= Actions to take =
1. In the article on the 1994–95 QMJHL season, which team won the President's Cup, and against whom?
2. What trophies does the article on the 1994–95 QMJHL season say were renamed, and what was each one's new name?
3. Pick up the article on the 1994–95 QMJHL season after its last line and carry it forward.

= Article =

# # # # # # #

The 1994–95 QMJHL season was the 26th season in the history of the Quebec Major Junior Hockey League. The QMJHL unveils an updated logo one season after its special 25th anniversary logo, using a stylized ice skate and the letters of the league's French acronym. The season also marked the first expansion by the QMJHL into Atlantic Canada, with the addition of the Halifax Mooseheads.

Several of the league's trophies are renamed, as corporate sponsorships expire. The Shell Cups are renamed the Ford Cups, one each for the offensive and defensive players of the year. The Transamerica Plaque is renamed the AutoPro Plaque, and the Molson Cup is renamed the New Faces Cup.

Thirteen teams played 72 games each in the schedule. The Laval Titan Collège Français finished first overall in the regular season, for their second consecutive Jean Rougeau Trophy, and made their third consecutive appearance in the finals. The Hull Olympiques won their third President's Cup, defeating Laval 4 games to 1.

Team changes
 The Halifax Mooseheads join the league as an expansion franchise, playing in the Dilio Division.
 Verdun Collège Français cease operations. The Collège Français transfers its sponsorship to the Laval Titan.
 The Laval Titan are renamed the Laval Titan Collège Français.

Final standings
Note: GP = Games played; W = Wins; L = Losses; T = Ties; Pts = Points; GF = Goals for; GA = Goals against

Complete list of standings.

# # # # # # #

= Dataset excerpt =
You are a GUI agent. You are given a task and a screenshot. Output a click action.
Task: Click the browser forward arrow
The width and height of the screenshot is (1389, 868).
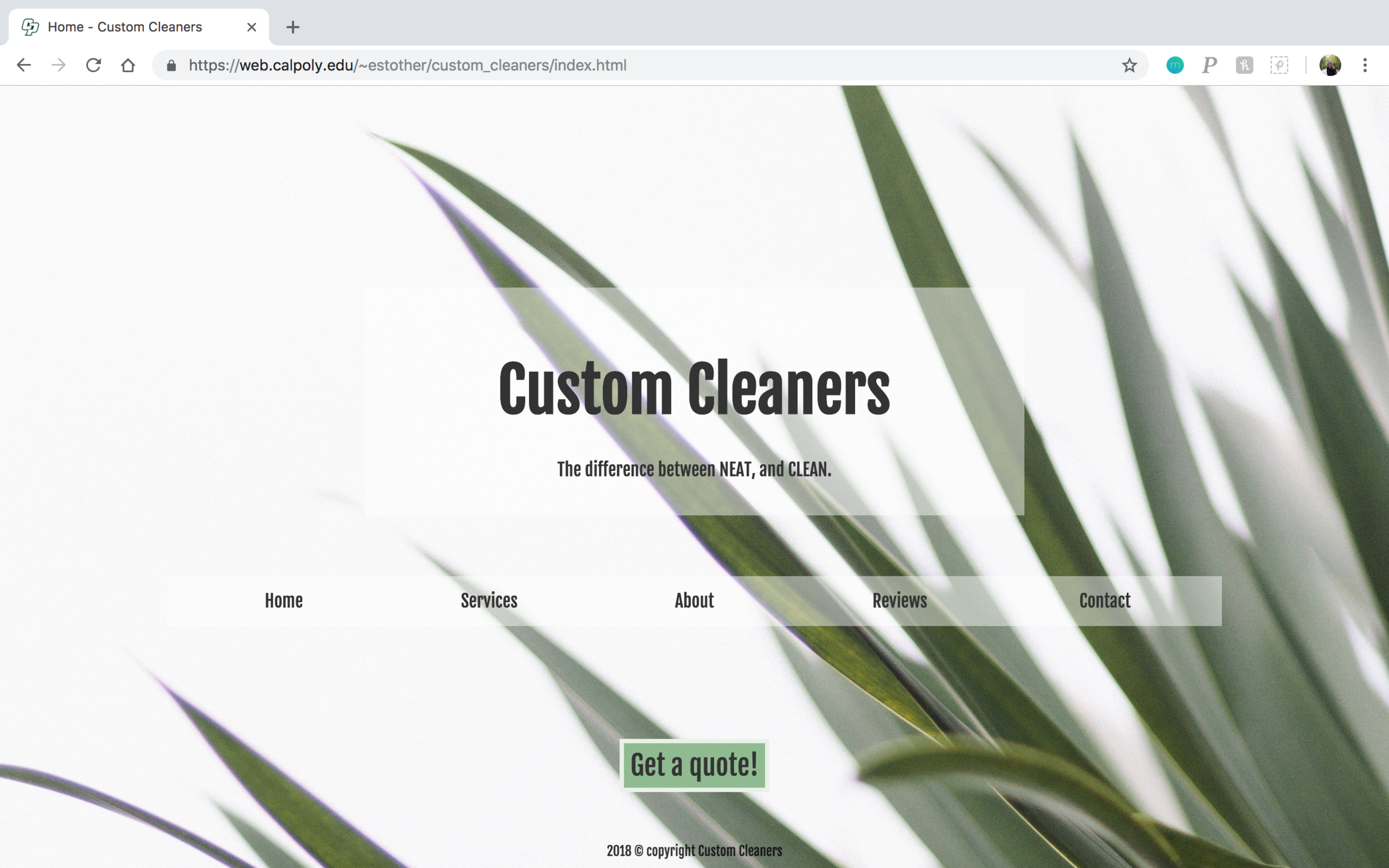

# # # # # # #

= Task results =
1. The Hull Olympiques won it, defeating Laval 4 games to 1.

2.
- Shell Cups → Ford Cups
- Transamerica Plaque → AutoPro Plaque
- Molson Cup → New Faces Cup

3.
Scoring leaders
Note: GP = Games played; G = Goals; A = Assists; Pts = Points; PIM = Penalty minutes

 Complete scoring statistics.

Playoffs
Sebastien Bordeleau was the leading scorer of the playoffs with 32 points (13 goals, 19 assists).

First round
 Laval Titan Collège Français defeated Victoriaville Tigres 4 games to 0.
 Beauport Harfangs defeated Halifax Mooseheads 4 games to 3.
 Hull Olympiques defeated Saint-Hyacinthe Laser 4 games to 1.
 Shawinigan Cataractes defeated Drummondville Voltigeurs 4 games to 0.
 Granby Bisons defeated Saint-Jean Lynx 4 games to 3.
 Chicoutimi Saguenéens defeated Sherbrooke Faucons 4 games to 3.

Quarterfinals
Note: GP = Games played; W = Wins; L = Losses; T = Ties; Pts = Points; GF = Goals for; GA = Goals against

Semifinals
 Laval Titan Collège Français defeated Shawinigan Cataractes 4 games to 1.
 Hull Olympiques defeated Beauport Harfangs 4 games to 1.

Finals
 Hull Olympiques defeated Laval Titan Collège Français 4 games to 1.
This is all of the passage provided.